● **Short exercise**: Copy out the entries from the line containing "Screen dimensions: 800x472" through the line containing "[x=201, y=38]", requests included, and adjust every answer coordinate by -101. Leave the pictures out of your answer.

● **Entries supplied**:

-- -- --

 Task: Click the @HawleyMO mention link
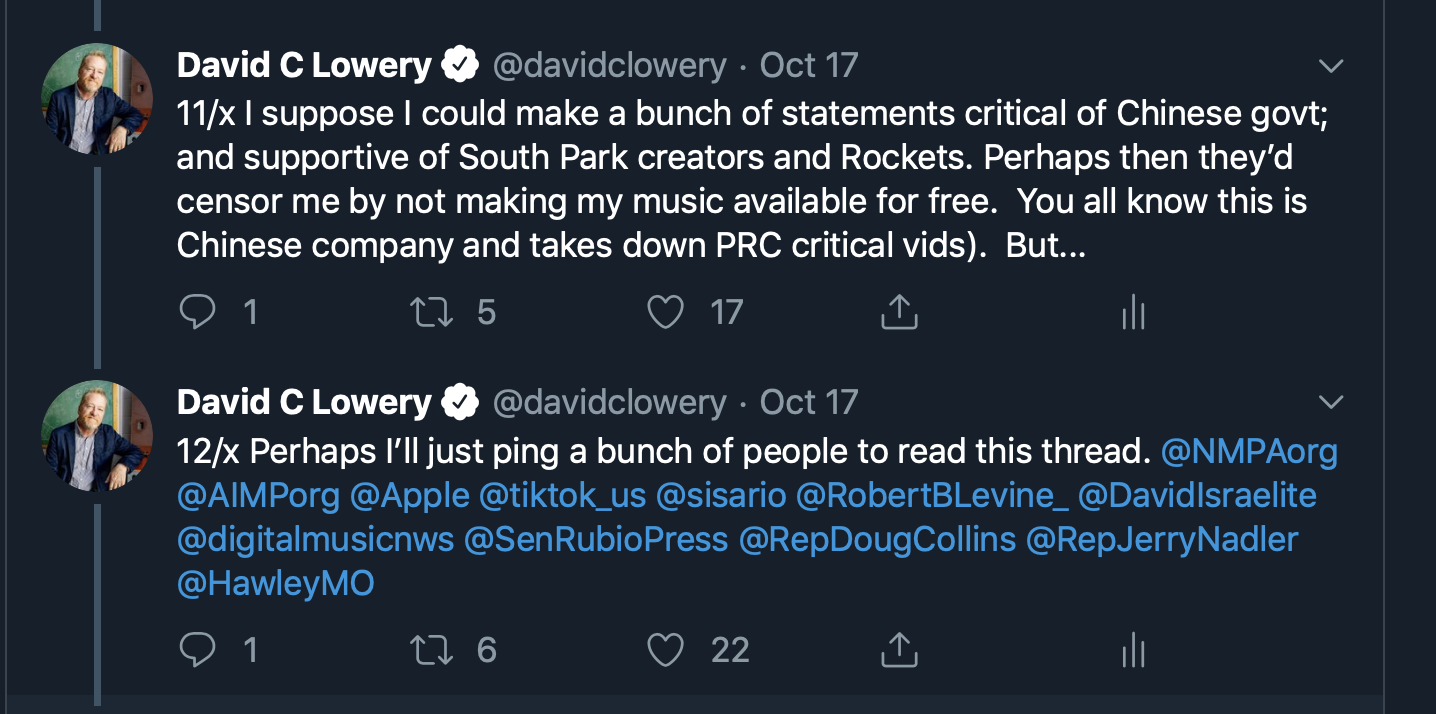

-- -- --

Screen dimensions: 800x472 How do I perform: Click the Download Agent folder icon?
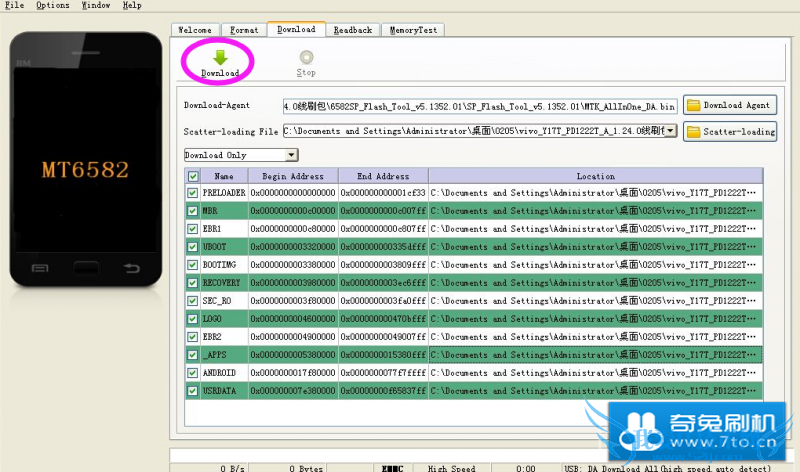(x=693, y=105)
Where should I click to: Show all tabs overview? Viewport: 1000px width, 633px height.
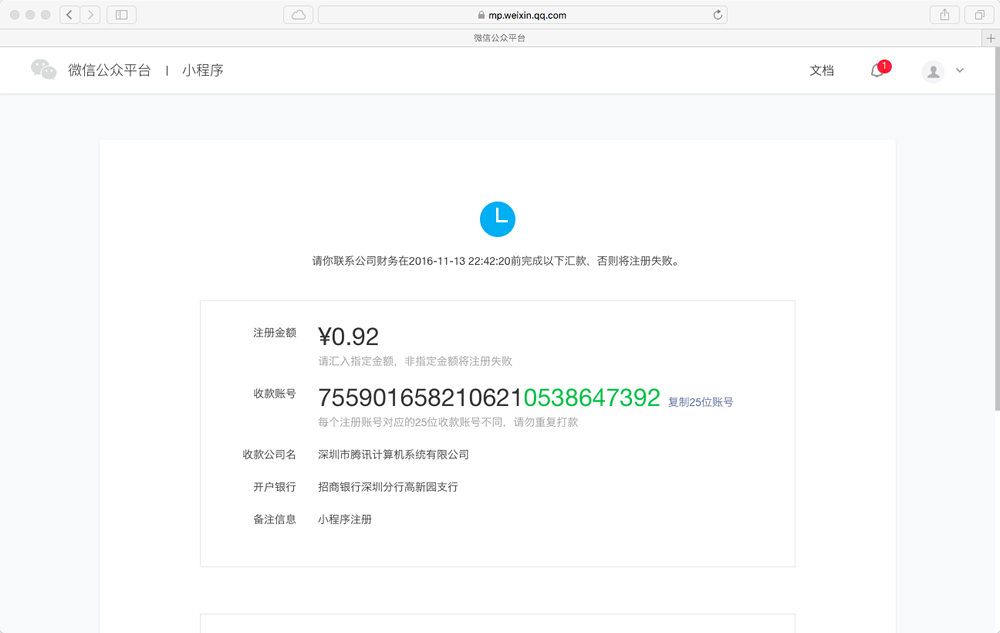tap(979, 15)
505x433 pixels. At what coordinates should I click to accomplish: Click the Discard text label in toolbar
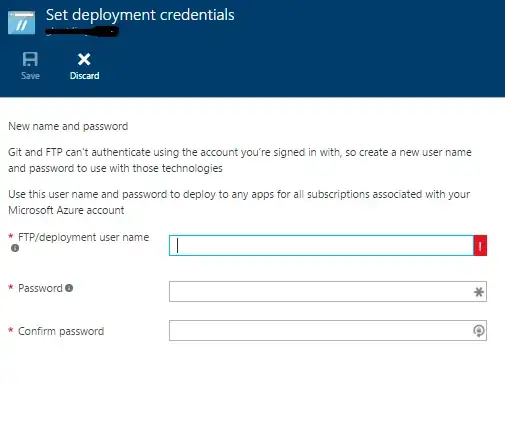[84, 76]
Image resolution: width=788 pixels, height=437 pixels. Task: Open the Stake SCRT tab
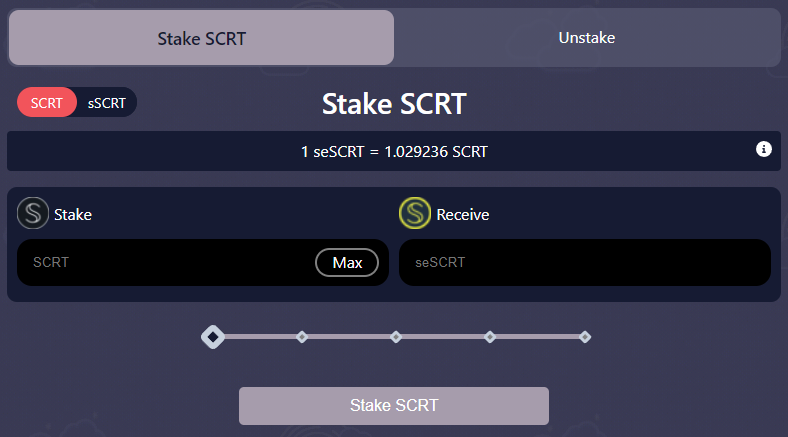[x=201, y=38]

-- -- --

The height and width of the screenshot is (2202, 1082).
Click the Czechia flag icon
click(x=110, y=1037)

-- -- --

● **Worked answer**:
Screen dimensions: 800x472 How do I perform: Click the Download Agent folder icon?
(x=592, y=4)
Where should I click to: Show all tabs overview? Viewport: 1000px width, 633px height.
tap(878, -86)
505x433 pixels. At what coordinates should I click to accomplish: Click the Discard text label in toolbar
[-17, -25]
Image resolution: width=788 pixels, height=437 pixels. Task: Open the Stake SCRT tab
[x=100, y=-63]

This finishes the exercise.